His literature can be divided into four categories.
1. Pioneer period as an unknown writer under the pen name "Maung Kyaw". Novels written were Khin Htar, Pinle Kue Datpon, BA Maung Tintand Kachethal Mal Myint. There are also a number of educational articles.
2. Working for the Pyinya A Lin newspaper, with the pen name Paik San Gyi. The novels from this period are Nay Yi Yi, Pwe Sar Gyi Thar A Pha and Mya Mya, and Burma Day.
3. Written by pen name P. Moe Nin. His best novels are written at this time, such as Nay Nyo Nyo, Hay Ma Won Twe, Da Go Daw, Chit Pan Ngwe and plenty of short stories. Many self-improvement guide books also written.
4. Other works, such as the novels Kyun Ngwe Thaung, Kye Gyi Yazar, and Ta Ku Lat-Ta Lin Kwar, and uncountable short stories. Many social related books for nation, sons, daughters, men, women ..etc. were written.

He introduced Burmese readers to the American bestseller How to Win Friends and Influence People by Dale Carnegie. In 1923, he published The Book of Basic Politics. One of his most celebrated novels, Nei Yi Yi, is a Burmese adaptation of an English novel that reflected British colonial rule.

He could also be considered the country's father of instructional films. In 1920, the Cinema de Paris showed the country's first silent film, Myitta Nit Thuya. Based on P Moe Nin's novel Love and Liquor, the film educated the dangers of drinking liquor.

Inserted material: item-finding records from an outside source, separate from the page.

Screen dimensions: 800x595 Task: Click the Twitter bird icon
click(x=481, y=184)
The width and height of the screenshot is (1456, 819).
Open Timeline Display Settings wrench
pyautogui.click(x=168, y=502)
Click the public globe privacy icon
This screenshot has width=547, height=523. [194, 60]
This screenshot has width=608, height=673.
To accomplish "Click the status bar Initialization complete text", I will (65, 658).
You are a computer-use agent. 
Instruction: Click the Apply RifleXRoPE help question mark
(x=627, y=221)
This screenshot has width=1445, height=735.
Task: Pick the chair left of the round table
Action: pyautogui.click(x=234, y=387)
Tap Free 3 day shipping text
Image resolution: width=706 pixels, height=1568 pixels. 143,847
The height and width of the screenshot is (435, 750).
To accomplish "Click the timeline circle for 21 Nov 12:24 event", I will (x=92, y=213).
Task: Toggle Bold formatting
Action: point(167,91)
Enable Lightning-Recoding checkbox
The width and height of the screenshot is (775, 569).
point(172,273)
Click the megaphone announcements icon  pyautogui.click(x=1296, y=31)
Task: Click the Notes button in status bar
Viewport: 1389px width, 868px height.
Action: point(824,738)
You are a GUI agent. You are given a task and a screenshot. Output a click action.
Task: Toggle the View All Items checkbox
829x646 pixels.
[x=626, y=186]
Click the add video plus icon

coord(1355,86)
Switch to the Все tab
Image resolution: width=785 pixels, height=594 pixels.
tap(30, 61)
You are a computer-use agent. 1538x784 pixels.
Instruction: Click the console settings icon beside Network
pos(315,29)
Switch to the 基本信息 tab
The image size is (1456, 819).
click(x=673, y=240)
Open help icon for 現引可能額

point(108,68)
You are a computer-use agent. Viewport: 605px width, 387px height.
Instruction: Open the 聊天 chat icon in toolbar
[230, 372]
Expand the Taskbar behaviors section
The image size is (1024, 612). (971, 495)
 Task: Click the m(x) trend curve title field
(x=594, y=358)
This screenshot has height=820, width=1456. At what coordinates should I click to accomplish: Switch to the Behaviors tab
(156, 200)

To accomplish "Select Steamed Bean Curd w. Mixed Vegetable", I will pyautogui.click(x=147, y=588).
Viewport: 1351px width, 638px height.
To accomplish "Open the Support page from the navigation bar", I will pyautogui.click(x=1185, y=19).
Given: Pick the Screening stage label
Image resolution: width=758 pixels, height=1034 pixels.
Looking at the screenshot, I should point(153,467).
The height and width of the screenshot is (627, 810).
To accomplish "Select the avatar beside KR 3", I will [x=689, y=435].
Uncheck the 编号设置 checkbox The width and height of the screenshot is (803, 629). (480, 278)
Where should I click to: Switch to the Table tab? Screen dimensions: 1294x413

=== Posthumous reputation ===
Decades after his death, P Moe Nin is still relevant as in the days he was alive. A street in the capital has been named after him. In 2002, the Myanmar Writers and Journalists Association reprinted the third volume of his selected works. Re-prints of many of his books are still being sold in Burmese bookstores.